= Document segment =
-- Start --

The results of Northern Ireland’s snap assembly election – held yesterday – are beginning to trickle in. Under Northern Ireland’s devolution settlement, members of the legislative assemby (MLAs) are elected to represent 18 five-member constituencies using the single transferable vote (STV) system, with the final picture likely to remain unclear until tomorrow. But what do we know so far?
Turnout is up
Plenty of commentators (myself included) had assumed the Renewable Heat Incentive scandal that triggered yesterday’s poll, the bitter orange-on-green campaign that preceded it, and general disillusionment would result in election fatigue and a low turnout. Such predictions were misplaced: Thursday’s turnout of 64.8 per cent was up an impressive 10 per cent on last year. That total is exceeded only by the turnout at the 1998 election, which took place in the immediate aftermath of the Good Friday Agreement.

-- End --

= Exercises to complete =
(a) According to the Northern Ireland election passage, what was Thursday's turnout?
(b) Based on the Northern Ireland election passage, mark each statement yes or no, quoting the exact words that decide it: (i) MLAs are elected in 18 five-member constituencies under the single transferable vote system. (ii) Turnout fell compared with last year. (iii) The 1998 election had a higher turnout than Thursday's.
(c) Pick up the Northern Ireland election passage after its last sentence and keep writing.

= Collected material =

-- Start --

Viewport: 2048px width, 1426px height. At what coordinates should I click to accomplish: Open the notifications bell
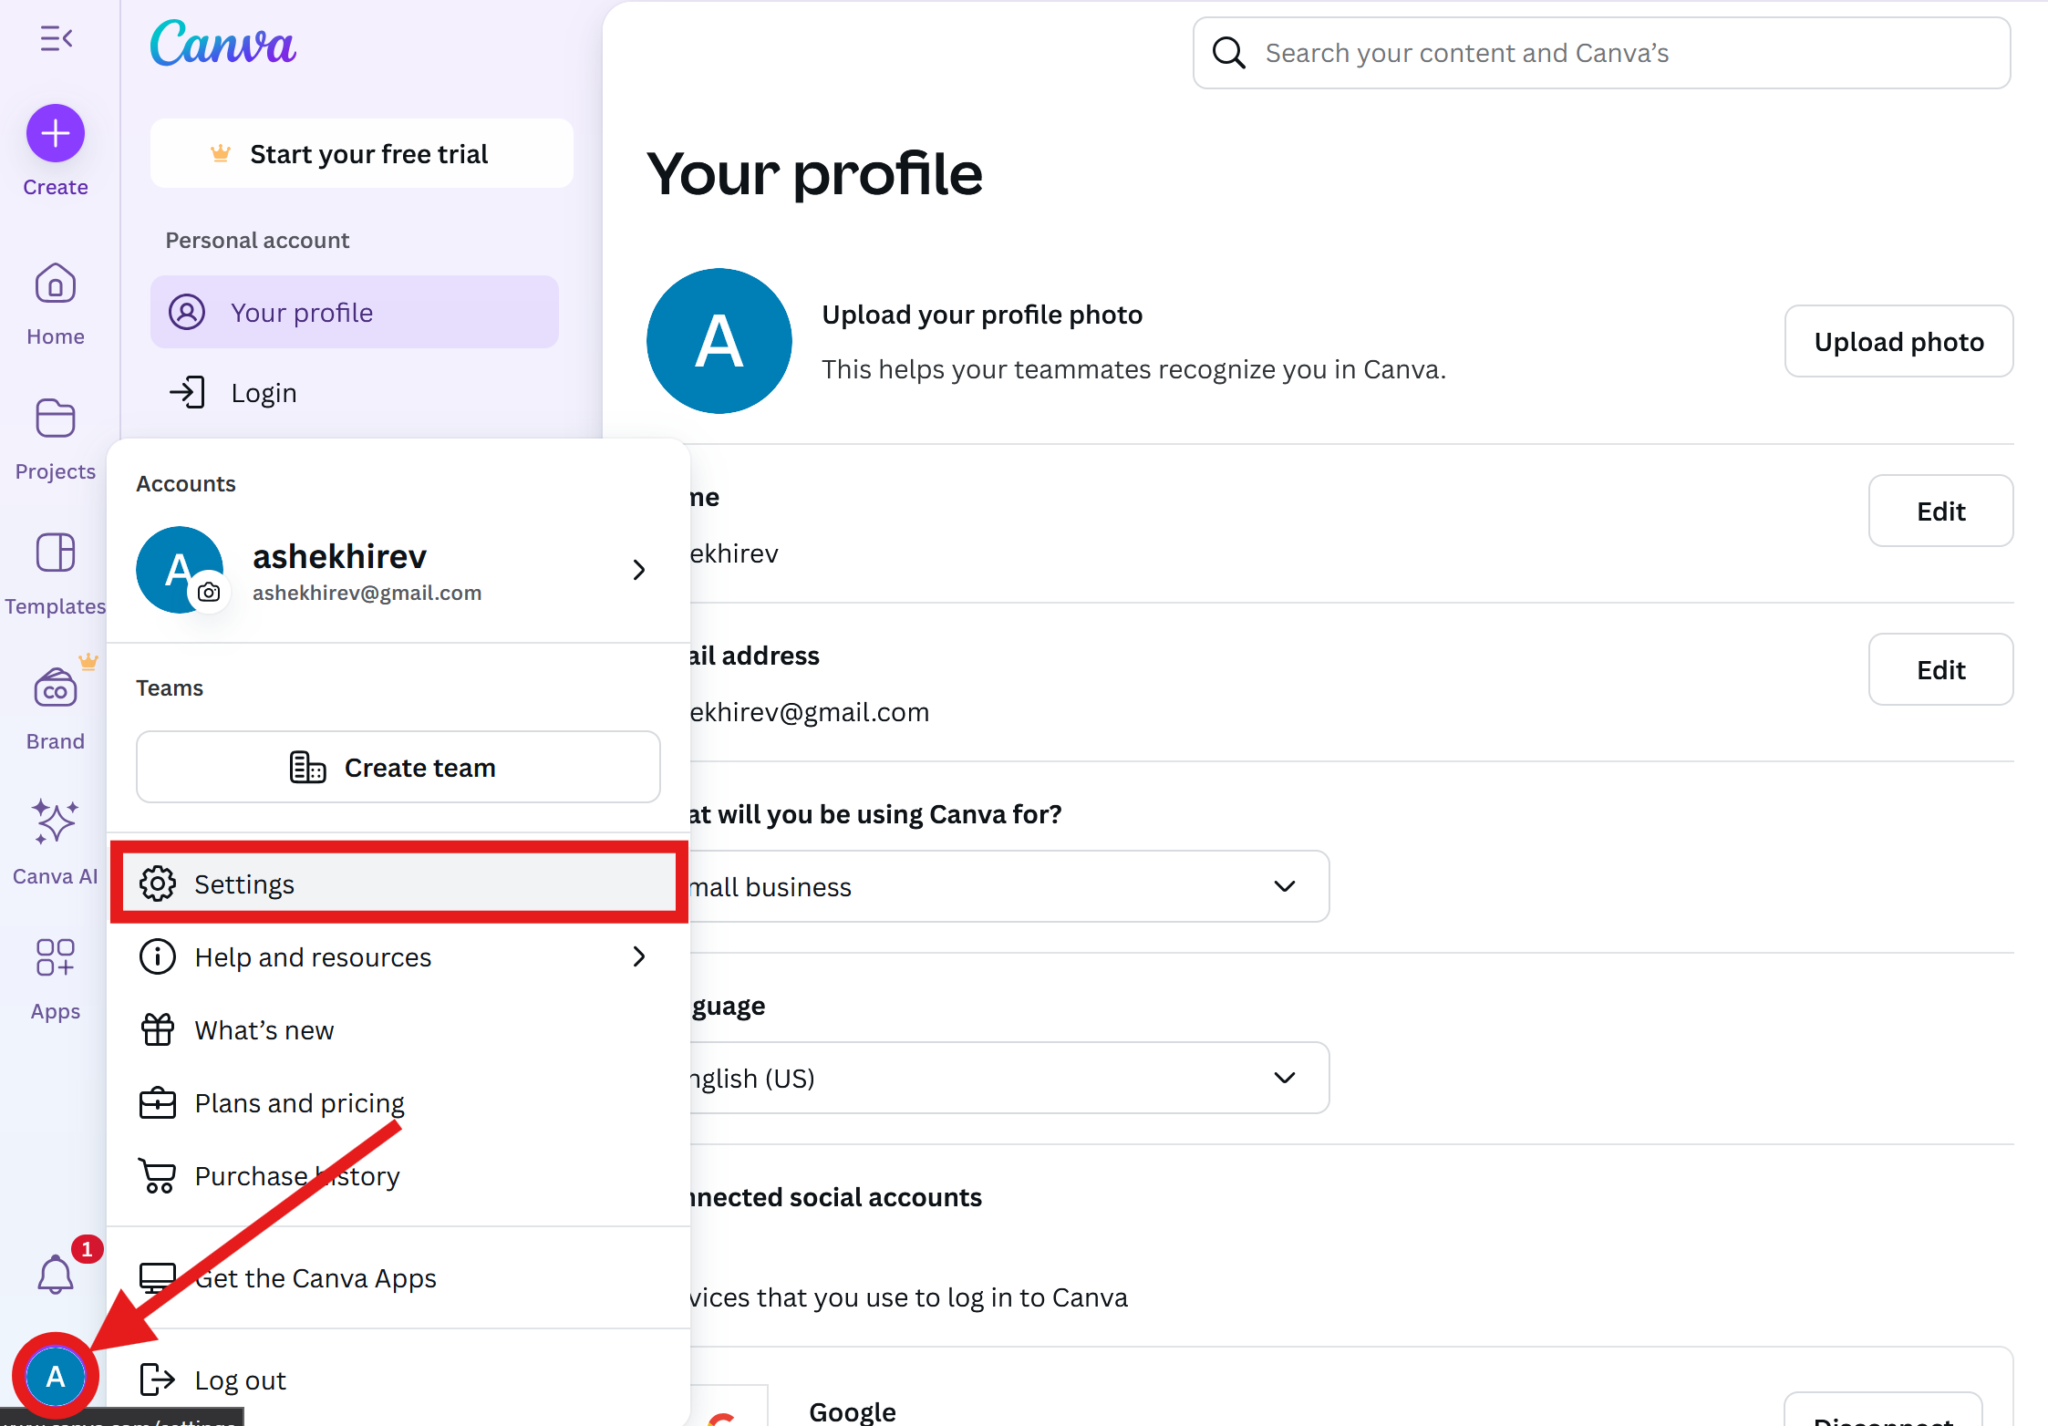(x=55, y=1275)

-- End --

= In response =
(a) 64.8 per cent.

(b)
(i) Yes: "elected to represent 18 five-member constituencies using the single transferable vote (STV) system"
(ii) No: "up an impressive 10 per cent on last year"
(iii) Yes: "That total is exceeded only by the turnout at the 1998 election"

(c)
There were, in hindsight, several clear indications that this election had engaged more of the Northern Irish public than the pundits noticed. The BBC’s leaders’ debate attracted an audience that was 75.5 per cent higher than its 2016 equivalent. There are several competing interpretations of what this spike in turnout means. The cross-community Alliance party have spun the figure as a sign voters want to make devolution work, while other commentators put it down to the tribalism of the main parties’ campaigns and anger at the dissolved executive’s mishandling of the cash for ash fiasco.
The DUP are in trouble…
As was widely predicted, the DUP has taken a hit in support. This is unsurprising, given the scale of public anger over cash for ash. The party may well only just squeak past 30 (out of 90) seats. As of Friday evening, the DUP is more or less level on first preference votes with Sinn Fein – and there is a very real chance Arlene Foster’s party might end up in second place. The nuances of the DUP’s election night script reveals an anxiety that it faces a historic demotion (no nationalist party has ever won the most seats in a devolved Northern Irish legislature). The party’s talking heads have insisted they are on course to end up merely “the largest unionist party”.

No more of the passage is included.